Even Trankwillitatin sang in the choir. At the grave’ Raissa burst suddenly into sobs and threw herself, face downward, on the ground, but she rose immediately. Her little sister, the deaf mute, looked at everything with great, bright, somewhat dull eyes: from time to time she drew near Raissa, but she did not seem at all afraid. The second day after the funeral, Uncle Jegor, who, apparently, had not come back from Siberia empty-handed (he had paid all the funeral expenses and given David’s preserver a generous reward)—who had said nothing of his life there nor of his plans for the future—Uncle Jegor, I say, said to my father that he had determined not to stay in Riasan, but to go with his son to Moscow. My father politely expressed his regret, and even tried, though very gently, to alter my uncle’s decision, but in the depths of his soul I fancy he was very glad.
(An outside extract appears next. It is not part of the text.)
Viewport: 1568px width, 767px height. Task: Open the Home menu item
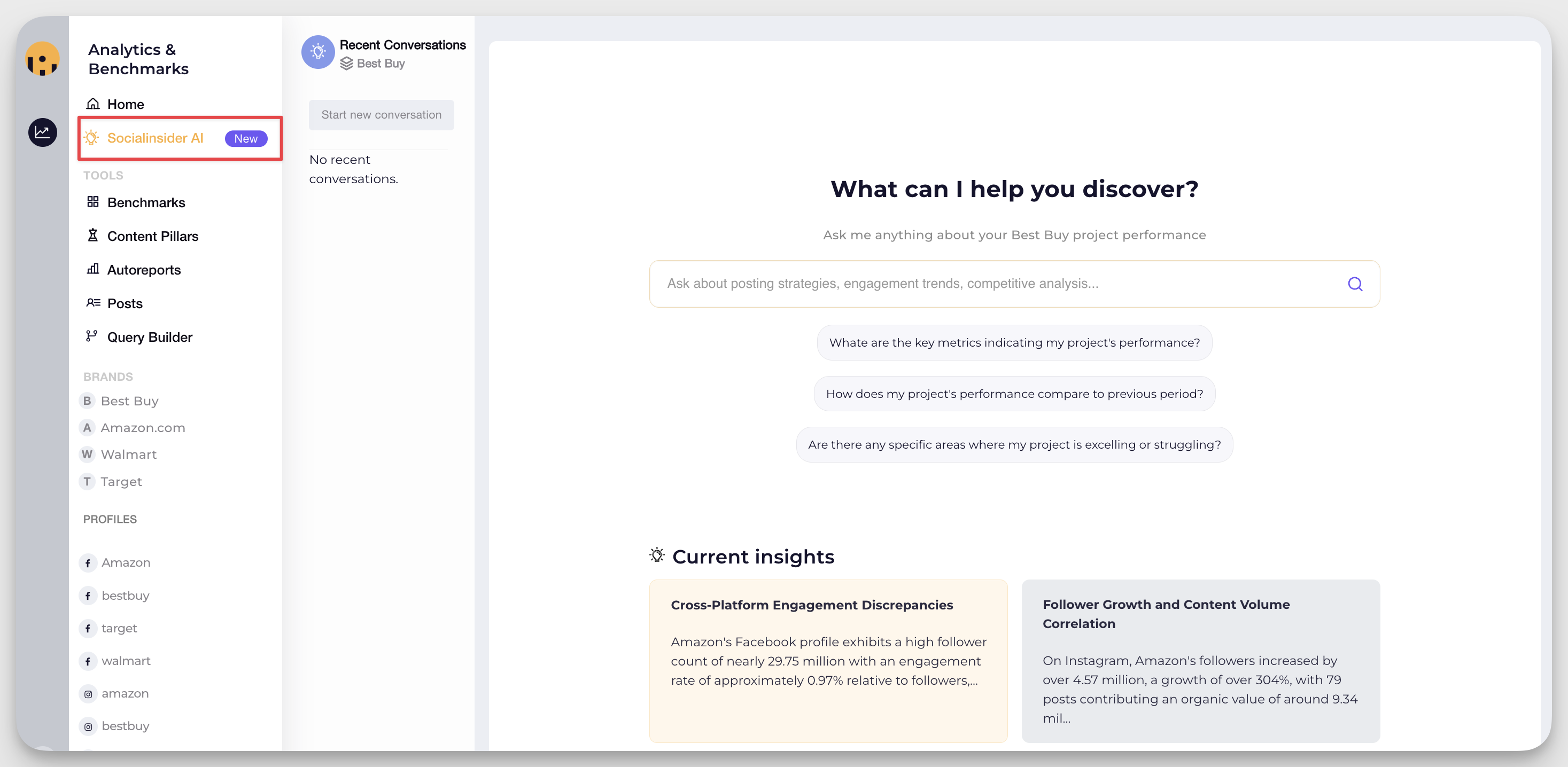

The presence of his brother—with whom he had too little in common, who had not honored him with even a single reproach, who did not even despise him, who simply took no pleasure in him—was wearisome to him, and parting from David gave him no especial uneasiness. This separation, of course, nearly broke my heart: at first I was really bereaved, and I felt as if I had lost every comfort and joy in life.
So my uncle went off and took with him not only David, but, to our great surprise, and even to the great dissatisfaction of our street, Raissa and her little sister. When my aunt heard of this she called him a Turk, and a Turk she called him till her death.
And I was left alone, alone, but it makes no difference about me.